C'est l'une des clefs de ce premier roman de Ken Bugul à savoir, le rapport que possède son personnage avec un baobab de son village.
Elle promenait son bébé à califourchon sur son dos, sous le baobab qui de plus en plus couvrait la concession familiale. Pour indiquer la demeure, il fallait indiquer le baobab ? Souffrait-elle ? Le baobab aussi, on se demandait à quoi il pensait. Car, parfois, il se mettait à rire, parfois à pleurer et cela arrivait aussi, il s'endormait pour rêver. (p. 36)
Ken Bugul raconte dans un premier temps l'histoire de cet arbre, comment il a vu le jour dans cette terre éloignée du Ndoucoumane au Sénégal, le village qui s'est reconstitué progressivement après une première destruction. Un village refondé par le père de Ken. Elle conte sa naissance, elle, issue de la deuxième épouse de son père.
Ce prélude que Ken Bugul désigne comme étant sa pré-histoire est relativement important pour la compréhension de ce roman. Le Baobab fou est un texte autobiographique retraçant le parcours chaotique d'une étudiante sénégalaise, d'une jeune femme africaine en Belgique. Une rupture incomprise, inexpliquée dans son enfance va conduire cette jeune femme à se construire en marge tant de sa famille que dans le cadre de sa scolarité. L'Occident semble être, pour cette africaine, la seule planche de salut pour se reconstruire. Aussi, quand elle obtient sa bourse d'études, tous les espoirs sont permis.

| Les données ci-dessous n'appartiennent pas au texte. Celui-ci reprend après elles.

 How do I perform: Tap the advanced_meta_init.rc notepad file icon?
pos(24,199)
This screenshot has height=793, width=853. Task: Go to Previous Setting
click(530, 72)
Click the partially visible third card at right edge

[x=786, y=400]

Avec une force et le poids de l'expérience vécue, Ken Bugul met sur papier ce choc des cultures, ce désarroi de cette femme noire issue de l'Afrique post coloniale, et la descente lente mais sûre vers les enfers chauds et arides (euh, non froids et secs), conséquence d'une rencontre avec un nouveau monde qui ne pouvait se faire sereinement. Ken pleure, Ken se cherche, Ken s'enfonce. Car Ken, contrairement à ses compatriotes va s'immerger dans la société belge, se mettre en ménage avec un peintre blanc, fréquenté les milieux bourgeois et intellectuels où elle est présentée comme un trophée, elle, la seule noire du milieu, être confrontée aux préjugés raciaux, à des sollicitations délicates... Mais son regard et ses interprétations sont biaisés par son propre mal être personnel lié à une brisure de l'enfance. Ken Bugul reste donc celle dont on ne veut pas, dans sa famille comme en Europe.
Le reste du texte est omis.